In her eight years as a severe weather photographer, Caryn Hill has photographed 244 tornados. Every spring, in what’s known as “chase season,” Hill follows the weather patterns in her home state of Colorado and surrounding areas. She will encounter—and photograph—not only tornados, but also hail, mammatus clouds, and supercell thunderstorms.
It’s the latter—intense storms with anvil-shaped clouds—that is pictured here, looming over the Nebraska countryside. Hill captured this storm early on a summer’s evening in 2014 during one of the severe weather photography tours she runs. “We plan out photographic trips according to the weather pattern,” she says. “We also intentionally and safely position ourselves for the best possible photographic vantage point with each storm we intercept.”

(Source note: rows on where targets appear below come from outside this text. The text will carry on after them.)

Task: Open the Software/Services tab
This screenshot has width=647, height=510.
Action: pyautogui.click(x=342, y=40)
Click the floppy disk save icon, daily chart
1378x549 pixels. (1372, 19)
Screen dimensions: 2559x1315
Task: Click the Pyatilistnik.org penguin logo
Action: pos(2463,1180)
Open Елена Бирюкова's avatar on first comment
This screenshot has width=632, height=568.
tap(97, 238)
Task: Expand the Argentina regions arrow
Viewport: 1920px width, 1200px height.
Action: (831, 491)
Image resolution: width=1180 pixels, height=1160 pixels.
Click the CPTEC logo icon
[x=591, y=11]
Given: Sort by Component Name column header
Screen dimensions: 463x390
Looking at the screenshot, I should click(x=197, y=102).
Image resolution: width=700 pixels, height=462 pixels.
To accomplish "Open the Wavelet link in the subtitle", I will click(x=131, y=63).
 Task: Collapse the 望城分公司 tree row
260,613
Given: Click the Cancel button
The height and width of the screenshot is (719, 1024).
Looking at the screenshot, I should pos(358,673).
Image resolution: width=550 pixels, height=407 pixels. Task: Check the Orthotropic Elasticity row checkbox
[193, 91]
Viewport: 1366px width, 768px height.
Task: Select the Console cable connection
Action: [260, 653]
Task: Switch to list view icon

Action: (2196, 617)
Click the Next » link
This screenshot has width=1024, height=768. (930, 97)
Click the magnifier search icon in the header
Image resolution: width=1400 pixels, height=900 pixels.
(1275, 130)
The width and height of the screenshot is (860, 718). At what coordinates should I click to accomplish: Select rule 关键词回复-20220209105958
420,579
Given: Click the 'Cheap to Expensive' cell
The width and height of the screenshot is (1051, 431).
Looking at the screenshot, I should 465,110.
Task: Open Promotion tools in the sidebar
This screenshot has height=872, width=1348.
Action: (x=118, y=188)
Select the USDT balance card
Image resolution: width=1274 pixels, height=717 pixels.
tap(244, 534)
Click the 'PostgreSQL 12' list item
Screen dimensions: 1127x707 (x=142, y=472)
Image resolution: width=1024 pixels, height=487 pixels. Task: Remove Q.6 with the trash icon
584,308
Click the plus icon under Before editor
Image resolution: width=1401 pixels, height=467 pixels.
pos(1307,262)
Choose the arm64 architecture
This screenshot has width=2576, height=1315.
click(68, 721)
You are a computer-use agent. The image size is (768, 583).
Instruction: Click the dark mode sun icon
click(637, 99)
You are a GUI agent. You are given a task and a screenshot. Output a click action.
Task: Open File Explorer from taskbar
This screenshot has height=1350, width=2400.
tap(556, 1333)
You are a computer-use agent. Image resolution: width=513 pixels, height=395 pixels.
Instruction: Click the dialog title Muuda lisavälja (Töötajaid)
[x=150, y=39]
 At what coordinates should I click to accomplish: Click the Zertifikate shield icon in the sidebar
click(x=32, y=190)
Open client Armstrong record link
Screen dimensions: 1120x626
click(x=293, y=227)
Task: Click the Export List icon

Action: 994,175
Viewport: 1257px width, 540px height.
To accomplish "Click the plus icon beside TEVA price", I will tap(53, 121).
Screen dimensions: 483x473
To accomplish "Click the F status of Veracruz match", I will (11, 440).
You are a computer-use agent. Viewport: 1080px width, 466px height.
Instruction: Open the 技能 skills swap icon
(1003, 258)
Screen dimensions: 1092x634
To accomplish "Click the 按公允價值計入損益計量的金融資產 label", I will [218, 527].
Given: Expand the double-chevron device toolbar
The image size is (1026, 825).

Hill says she titled this photo “Range Hood” because when she first saw the dramatic clouds, she wondered what people in nearby homes were thinking when they looked out their window: “Can you imagine standing in your kitchen, cooking dinner (this was taken around 6 p.m.) and looking out and seeing this sight above your house?”
In nearby states, there are pilots who try to change the weather. Hill prefers to stand by and photograph nature unfolding. “I am forever in awe of what nature provides on any given storm chase,” she says. “But moments like this are forever etched in my mind as some of the best photographic moments as a severe weather photographer.”